UNFPA Strengthens HIV Response Through Integrated SRHR Strategy
The United Nations Population Fund (UNFPA) is intensifying efforts to integrate HIV prevention and treatment into broader sexual and reproductive health and rights (SRHR) services.
Barriers including stigma, discrimination, restrictive laws, and gender-based inequalities continue to limit access to essential prevention and treatment services. UNFPA addresses these challenges through policy advocacy, legal reform, culturally appropriate sexuality education, and wide-scale distribution of condoms and lubricants to protect against HIV, STIs, and unintended pregnancies.
Four Priority Areas in UNFPA’s UNAIDS Co-Sponsorship Framework:
Adolescent girls, young women, and their partners
Key populations (sex workers, MSM, transgender individuals, people who inject drugs)
Condom and lubricant programming
Integration of HIV and SRHR services
Although key populations represent less than 5% of the global population, they account for up to 70% of new HIV infections. In some regions, this proportion is rising or stabilizing at high levels. UNFPA supports community-led organizations, improves sexual health commodity logistics, and scales peer-led outreach to increase service accessibility.
Photo by Reproductive Health Supplies Coalition
Examples of Regional Implementation:
Eastern and Southern Africa: UNFPA engages in major forums such as ICASA, advocating for increased funding, human rights protections, and inclusive strategies to meet the global goal of ending AIDS by 2030.
Sierra Leone: World AIDS Day 2024 focused on stigma reduction, youth engagement, condom accessibility, and treatment coverage—achieving 95% diagnosis and 90% treatment uptake.
Tanzania: UNFPA combines HIV counseling, self-testing, PrEP/PEP, and integrated SRHR services with efforts to empower rural women to claim their health rights.
UNFPA collaborates with global partners including UNAIDS, the Global Fund, PEPFAR, and other UN agencies to deliver a combination prevention strategy—encompassing behavior-change communication, testing, condom distribution, community mobilization, and capacity building. Its HIV Prevention 2025 Roadmap outlines specific national actions, monitored via annual scorecards.
Impact of Supply Chain Initiatives:
Between 2018 and 2022, UNFPA facilitated the distribution of over 5 billion condoms and 526 million sachets of lubricant to developing countries. These efforts are estimated to have prevented 570,000 HIV infections, 25 million sexually transmitted infections, and 16 million unintended pregnancies.
Treatment & Prevention: Embracing U=U
UNFPA emphasizes the U=U principle—"undetectable = untransmittable"—highlighting that people with undetectable viral loads cannot transmit HIV. This scientific understanding reinforces the importance of testing and adherence to antiretroviral therapy as part of global prevention efforts.
Youth Engagement & Human Rights
Youth participation remains central to UNFPA’s strategy. Young people are actively engaged as peer educators, advocates, and program designers, contributing to evidence-based education and legal reform that reflects their lived realities and specific needs.
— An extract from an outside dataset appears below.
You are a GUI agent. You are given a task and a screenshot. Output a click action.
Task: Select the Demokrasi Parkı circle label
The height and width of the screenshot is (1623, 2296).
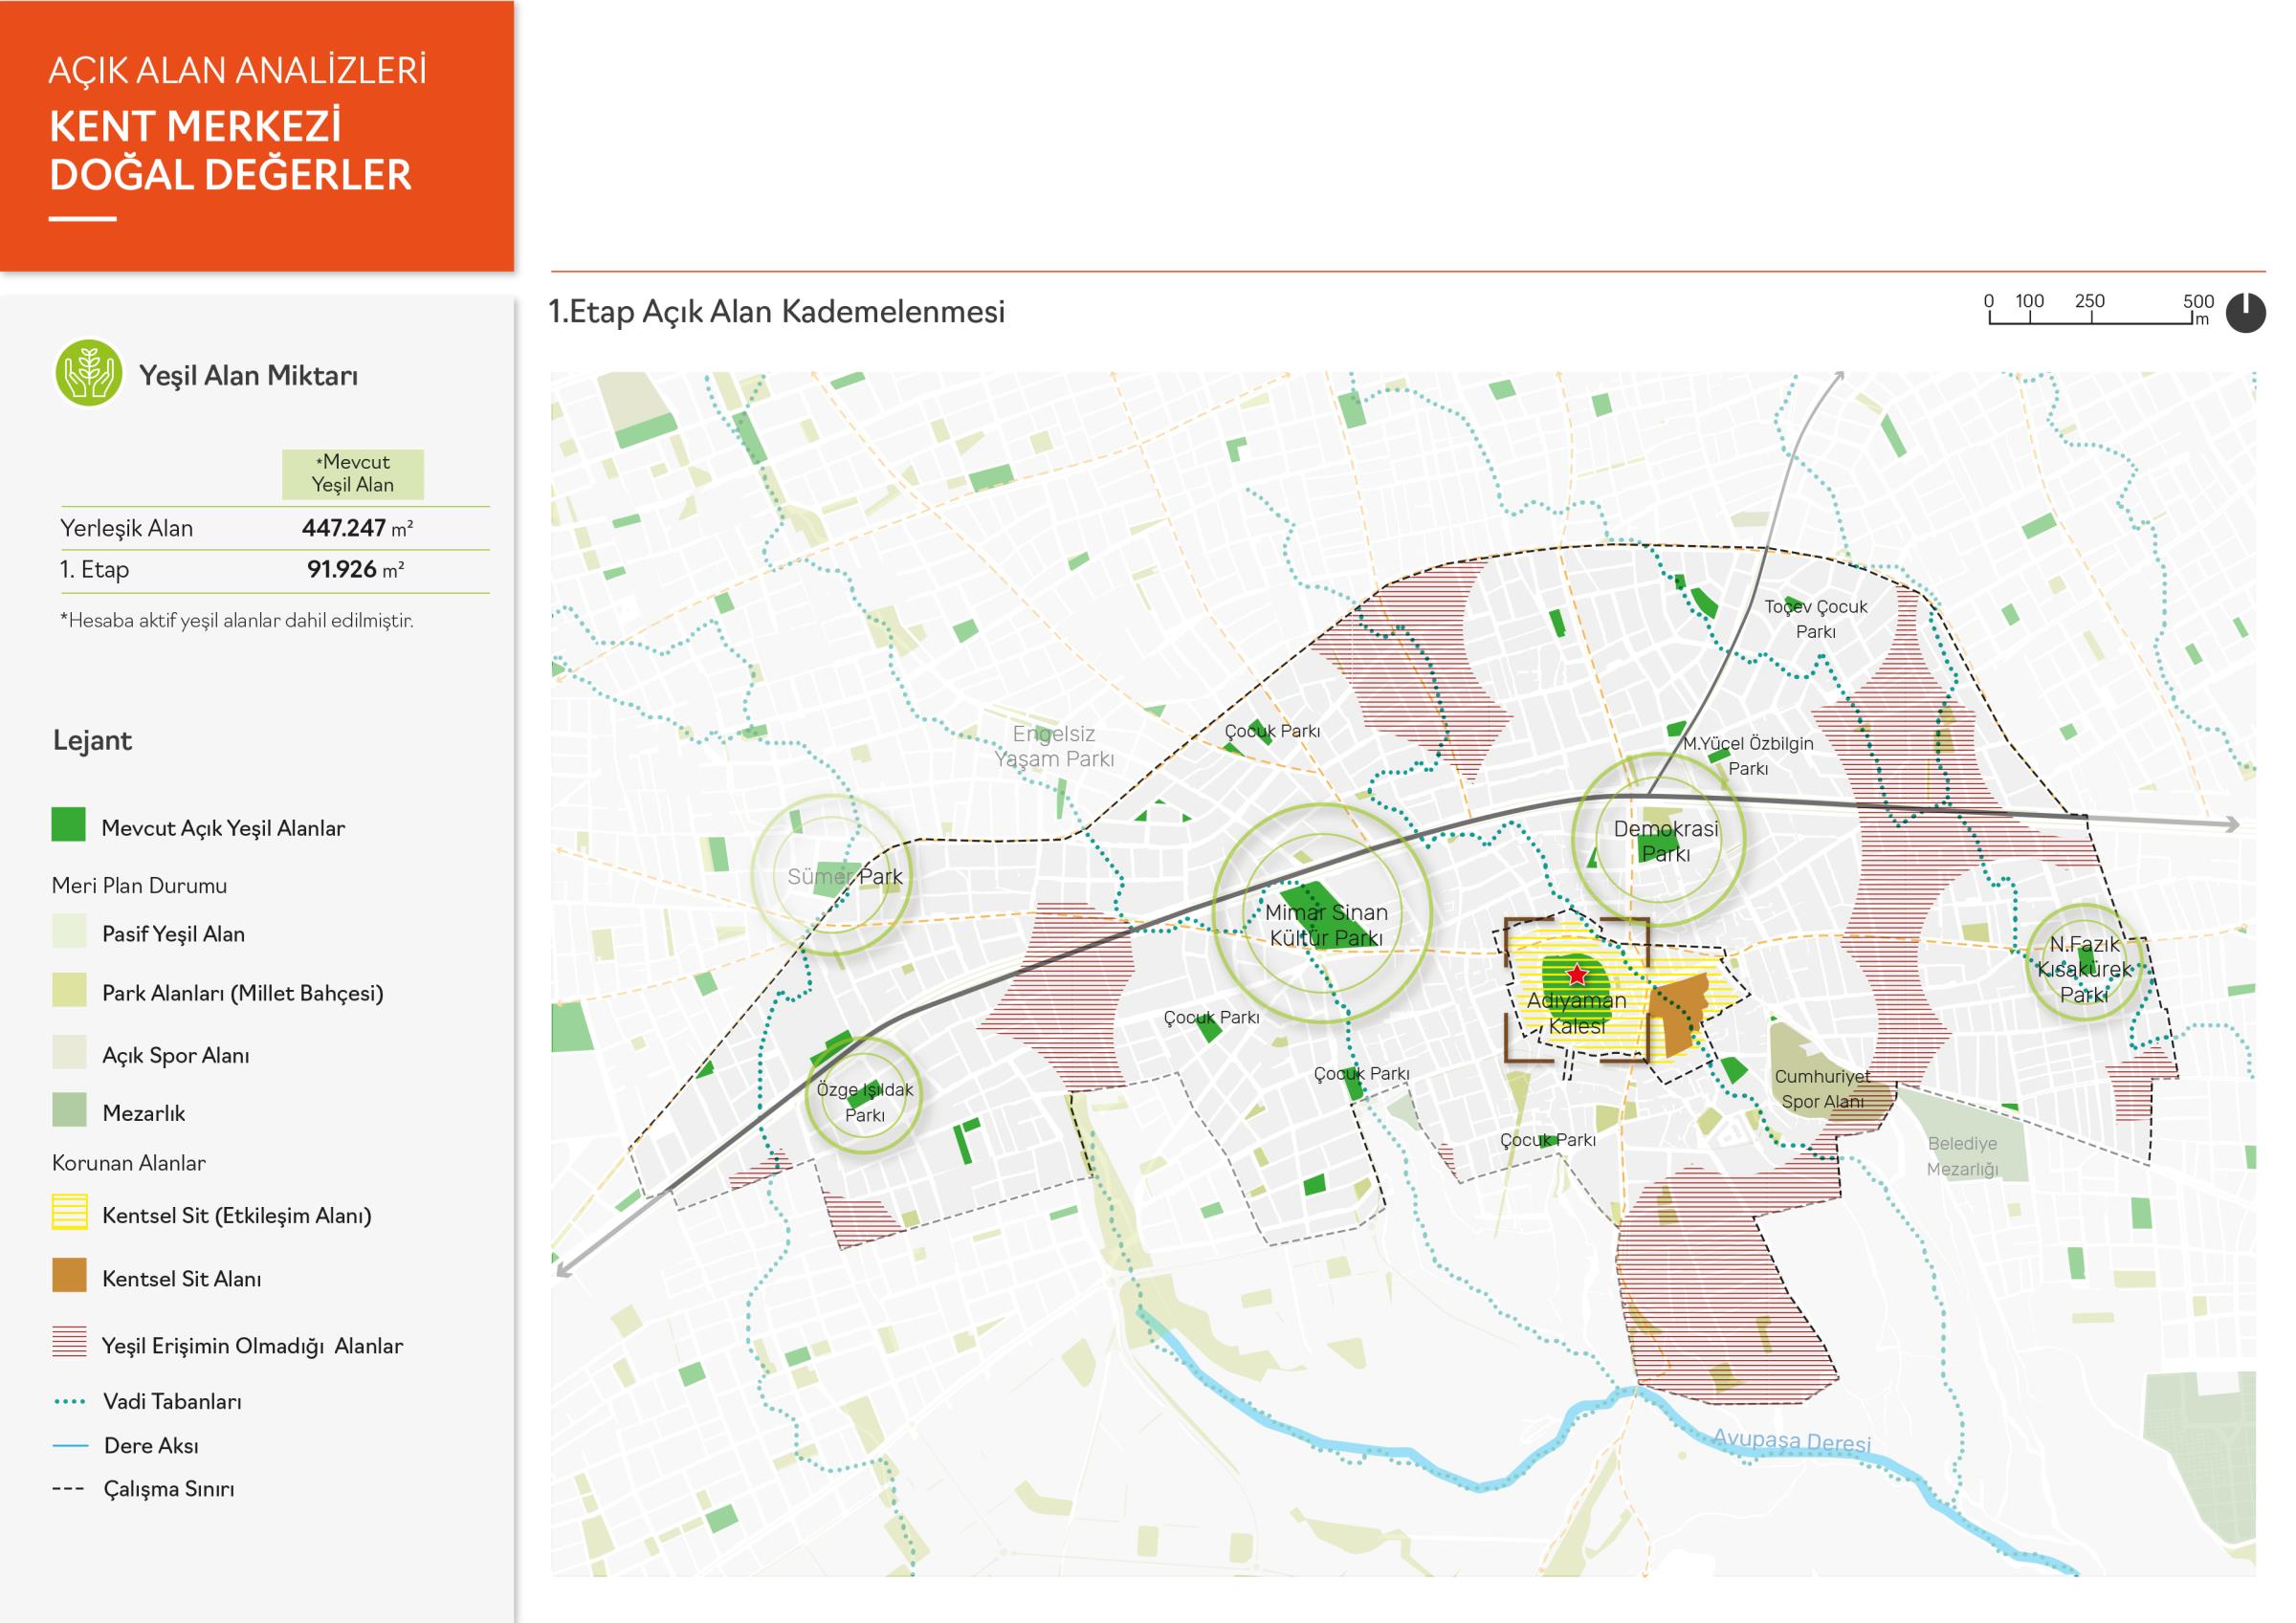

Persistent structural inequalities—based on age, gender, stigma, and punitive laws—continue to drive HIV transmission in many regions. UNFPA’s integrated approach places HIV services within the broader framework of sexual and reproductive health rights, community-led empowerment, and systemic healthcare strengthening. Reaching the target of zero new infections by 2030 will require sustained funding, supportive legal environments, and the meaningful involvement of key populations in all areas of policy and practice.